GoogleCloudPlatform / gsutil

A command line tool for interacting with cloud storage services.
Apache License 2.0
874 stars 333 forks source link

gsutil rsync hangs on file transfer #497

Open srcc-chekh opened 6 years ago

srcc-chekh commented 6 years ago

I am using gsutil rsync to sync directories from a regular POSIX fileserver over to GCP buckets.

One on particular directory, gsutil rsync hangs. I'd like to figure out what it is that is making it hang. I tried running it under strace, and also with the "-D" debug mode.

example command: /root/google-cloud-sdk/bin/gsutil -D -m rsync -C -e -P -r -x '(.gnupg|.cache|.*Icon\r$)' /home01/whatever gs://bucket-name

Here is the output when it gets stuck: crc32c: u'n3lv8A==' generation: 1515639588224581 md5Hash: u'8Ci6mkl3FqcYhC2GMbfzvQ==' metadata: <MetadataValue additionalProperties: [<AdditionalProperty key: 'goog-reserved-file-mtime' value: u'1455726049'>, <AdditionalProperty key: 'goog-reserved-posix-gid' value: u'11623'>, <AdditionalProperty key: 'goog-reserved-posix-uid' value: u'11623'>, <AdditionalProperty key: 'goog-reserved-file-atime' value: u'1515540088'>, <AdditionalProperty key: 'goog-reserved-posix-mode' value: u'664'>]> name: u'test.txt' size: 25 timeCreated: datetime.datetime(2018, 1, 11, 2, 59, 48, 172000, tzinfo=<apitools.base.protorpclite.util.TimeZoneOffset object at 0x7f9948fe1a90>)>] prefixes: []> At source listing 300000... Starting synchronization process count: 20 thread count: 5 / [0/1 files][ 0.0 B/ 0.0 B]

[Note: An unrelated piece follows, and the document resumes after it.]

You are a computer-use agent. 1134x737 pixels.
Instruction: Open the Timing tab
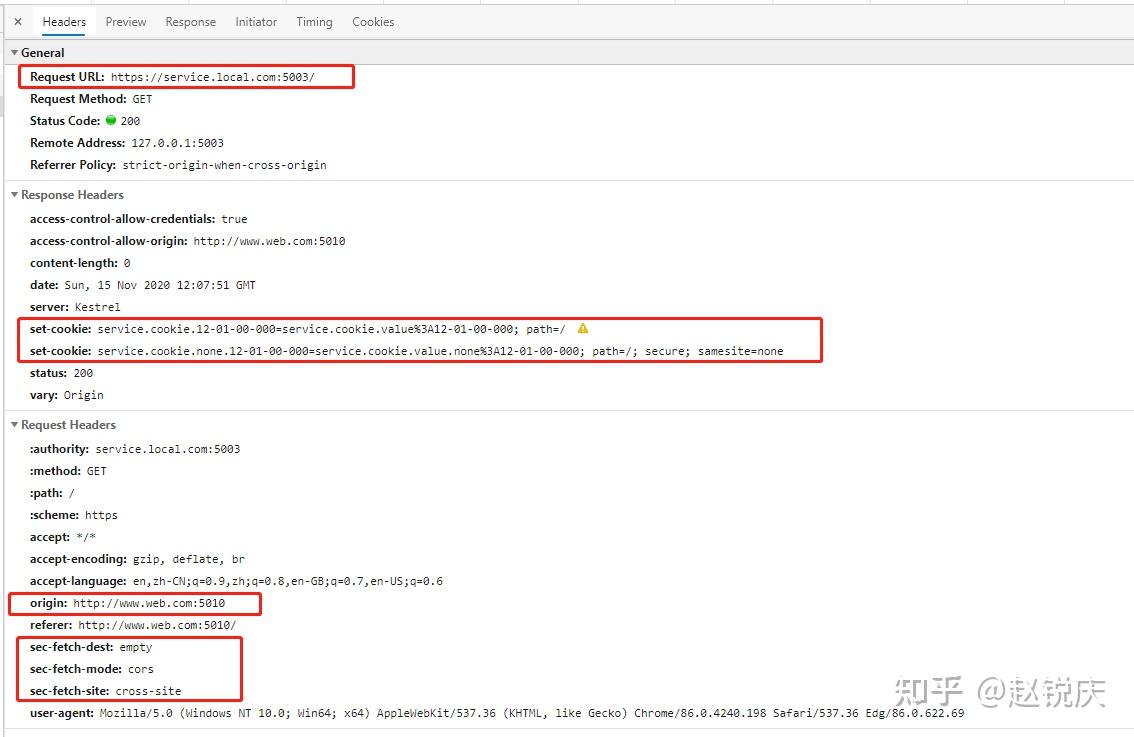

So there is some 1 file somewhere that it somehow gets stuck on. How can I troubleshoot further? I tried stracing my command and looking for all open and access calls, hoping to hit upon the problematic file.

At some point I noticed a file that had mode 000, so I thought that was the problem, but I was not able to reproduce that, that is, making a new file with mode 000 uploads it just fine.

OK, I tried the same thing without "-m" but with "-D" and I get: ... acl: [] crc32c: u'n3lv8A==' generation: 1515639588224581 md5Hash: u'8Ci6mkl3FqcYhC2GMbfzvQ==' metadata: <MetadataValue additionalProperties: [<AdditionalProperty key: 'goog-reserved-file-mtime' value: u'1455726049'>, <AdditionalProperty key: 'goog-reserved-posix-gid' value: u'11623'>, <AdditionalProperty key: 'goog-reserved-posix-uid' value: u'11623'>, <AdditionalProperty key: 'goog-reserved-file-atime' value: u'1515540088'>, <AdditionalProperty key: 'goog-reserved-posix-mode' value: u'664'>]> name: u'test.txt' size: 25 timeCreated: datetime.datetime(2018, 1, 11, 2, 59, 48, 172000, tzinfo=<apitools.base.protorpclite.util.TimeZoneOffset object at 0x7f3a375ad890>)>] prefixes: []> Starting synchronization process count: 1 thread count: 1

and then the rsync hangs there indefinitely.

srcc-chekh commented 6 years ago

This is only a problem because I run this out of cron, and the cron jobs never complete; they just sit there at the end. And then I have to go clean them up. Would be nice to figure out what makes the rsync get "stuck".

houglum commented 6 years ago

I've seen this same issue mentioned a couple times recently, and I've run into it once myself -- it happened on a VM where I was running a long test in a loop. To "fix" the hang, we rebooted the VM, which also reinstalled gsutil upon restart... this worked, but I understand the whole turn-it-off-and-back-on-again approach shouldn't be considered the good fix :)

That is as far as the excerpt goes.